Talking to Kids About Sex:

While awkward, having open and honest conversations about sex with your children is vital. Dr. B recommends starting this dialogue around the age of ten and suggests the book "It's Perfectly Normal", by Robie H. Harris, as a valuable resource. It provides a scientific overview of how our bodies function and can be a great learning tool for both kids and adults.

Your Relationship "To-Do" List:

  • Date your Spouse- To keep the flame alive in your marriage, Dr. Micken suggests dating your spouse. Exploring new experiences, trying the Gottman Card App, and even engaging in role-playing activities can help rekindle the excitement and novelty that comes with a new relationship.

  • Nightly "Staff Meetings"- A unique concept proposed by Dr. B is the nightly "staff meeting." This is an opportunity for spouses to sit down, communicate openly, and listen to each other. Each person takes turns sharing something positive they both did, something they wish to remove from the relationship, a promise they are still keeping to their spouse, and a commitment for the next day. This is intended to be a listening exercise for the spouse who is not speaking.

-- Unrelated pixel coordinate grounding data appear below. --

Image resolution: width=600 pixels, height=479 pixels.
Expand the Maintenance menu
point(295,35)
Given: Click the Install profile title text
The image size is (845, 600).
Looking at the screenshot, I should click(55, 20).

  • Role Play- spend the first 45 minutes of date night pretending you are meeting your spouse for the first time. Re-asking basic questions you think you know the answer to. Many times people think they know everything about their spouse. As time passes, people grow and change. You may learn something new you aren't expecting.

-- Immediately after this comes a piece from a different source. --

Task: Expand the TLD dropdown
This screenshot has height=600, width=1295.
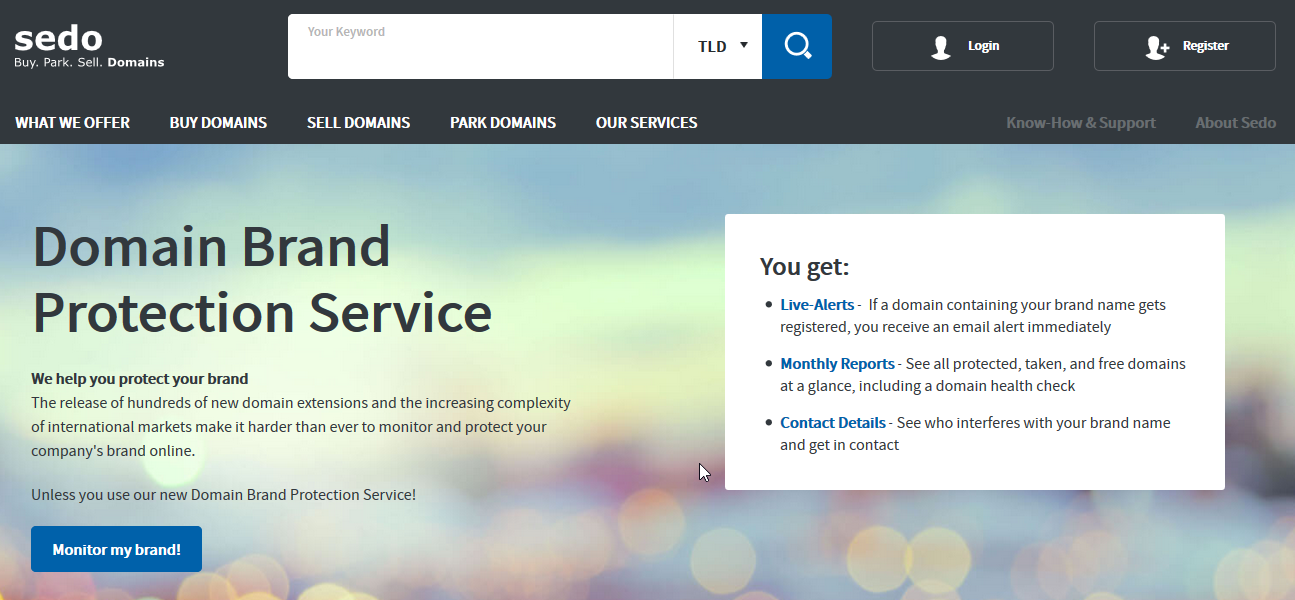Action: click(x=722, y=46)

  • Download Gottman Card Decks App- Dr. B suggests downloading this app which provides fun questions, statements, and ideas for improving your relationship.

Maintaining a loving marriage is a continuous journey that involves understanding, open communication, and effort from both partners. Dr. Bianca Micken's insights provide a valuable roadmap for those looking to sustain and enrich their relationships. By addressing intimacy issues, recognizing the unique dynamics between men and women, and adopting practices like dating your spouse and nightly "staff meetings," couples can strengthen their bonds and create a lasting, loving marriage. For more insightful tips, listen to the full episode!


Meet Our Guest:

sex, relationship marriage therapist

Bianca Mickan, PhD, is a licensed professional counselor who utilizes cognitive-behavioral therapy to treat emotional and behavioral problems in children, adolescents, and adults at Dr. Messina & Associates, in Southlake, Texas. She specializes in treating anxiety, depression, ADHD, grief, life transitions, child behavior problems, and couple’s relationship problems, including sex/marriage therapy.


She received her doctorate from Texas Wesleyan University in Fort Worth, Texas where she is currently a professor of graduate school courses. She is also a published co-author of a textbook.


Dr. Mickan is a proud wife of a United States Marine Veteran and mother to two young boys. She believes that compassion and connection are essential to therapy and she is humbled by the fact that she is able to do what she loves for a living.